• Written instruction
Echo the lines from the one with "Image resolution: width=730" up to and including the one with "720x1280 pixels. [334, 75]", with no pictures.

• Rows from a dataset for locating things on screens
• • • • • • •

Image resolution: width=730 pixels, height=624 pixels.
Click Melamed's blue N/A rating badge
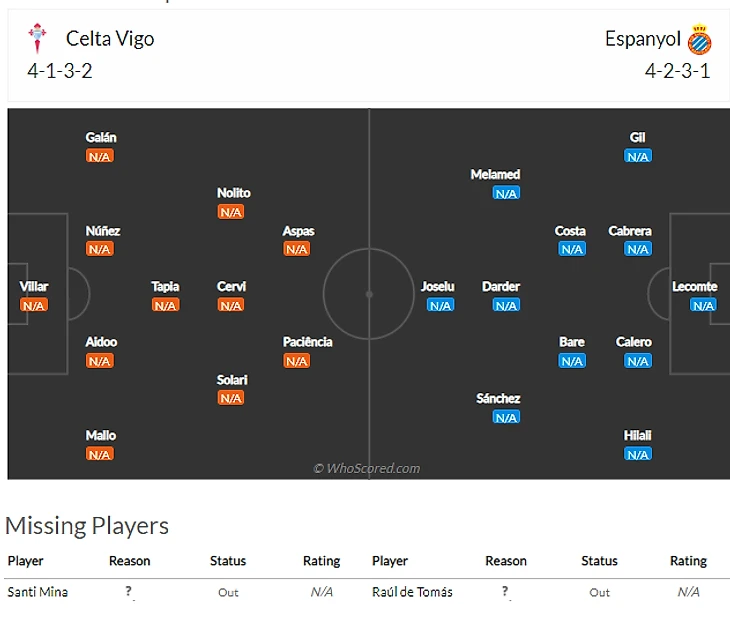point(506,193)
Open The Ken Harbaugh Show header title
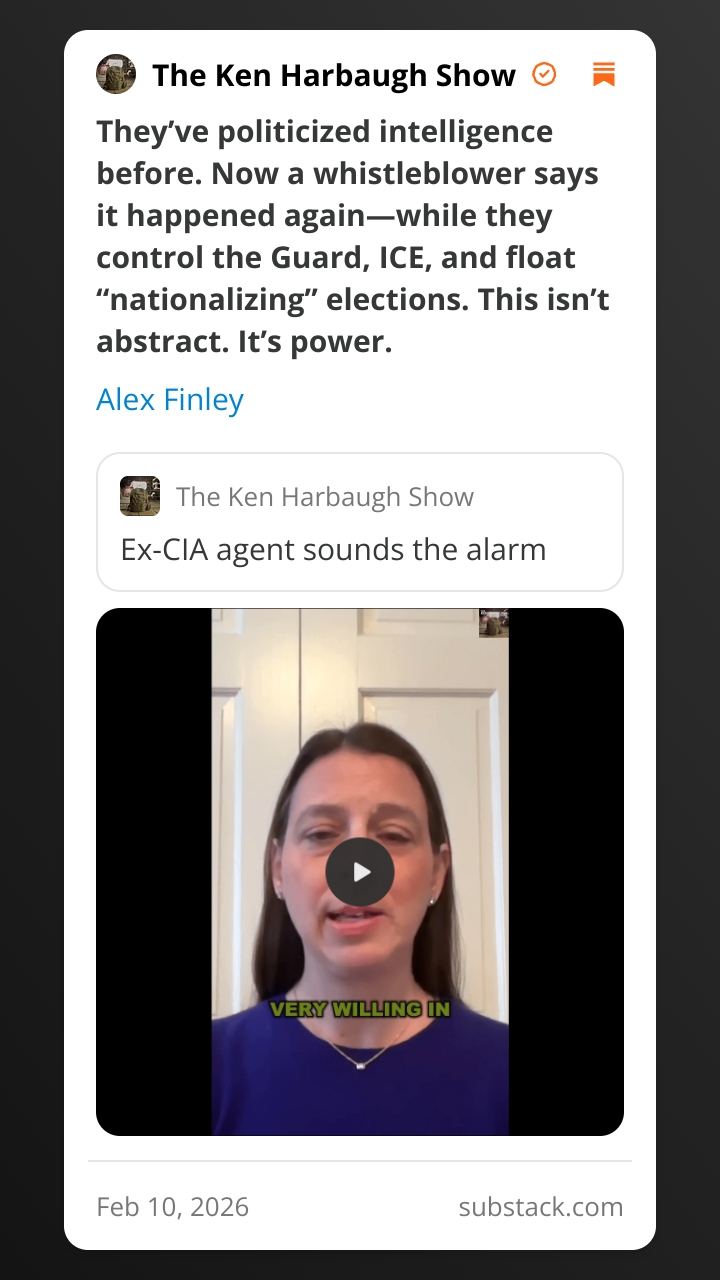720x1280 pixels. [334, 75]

• • • • • • •

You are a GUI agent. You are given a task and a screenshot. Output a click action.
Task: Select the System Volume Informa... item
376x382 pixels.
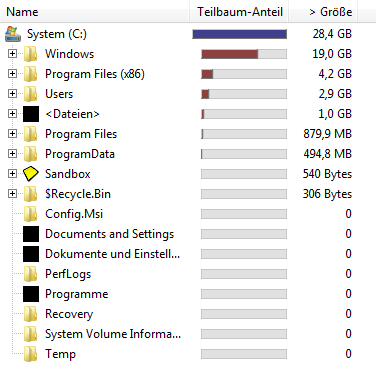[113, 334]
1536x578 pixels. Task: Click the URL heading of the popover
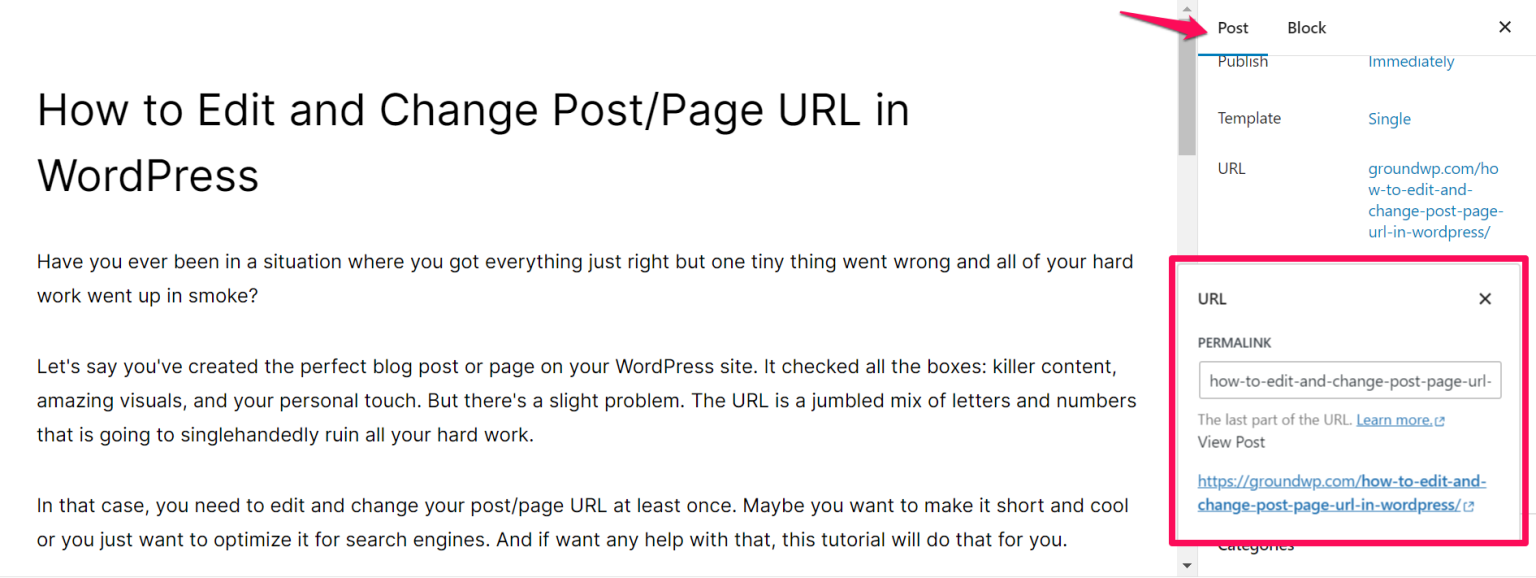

• • • • • • •

• Solution to this task
Image resolution: width=730 pixels, height=624 pixels.
Click Melamed's blue N/A rating badge
point(506,193)
Open The Ken Harbaugh Show header title
720x1280 pixels. [334, 75]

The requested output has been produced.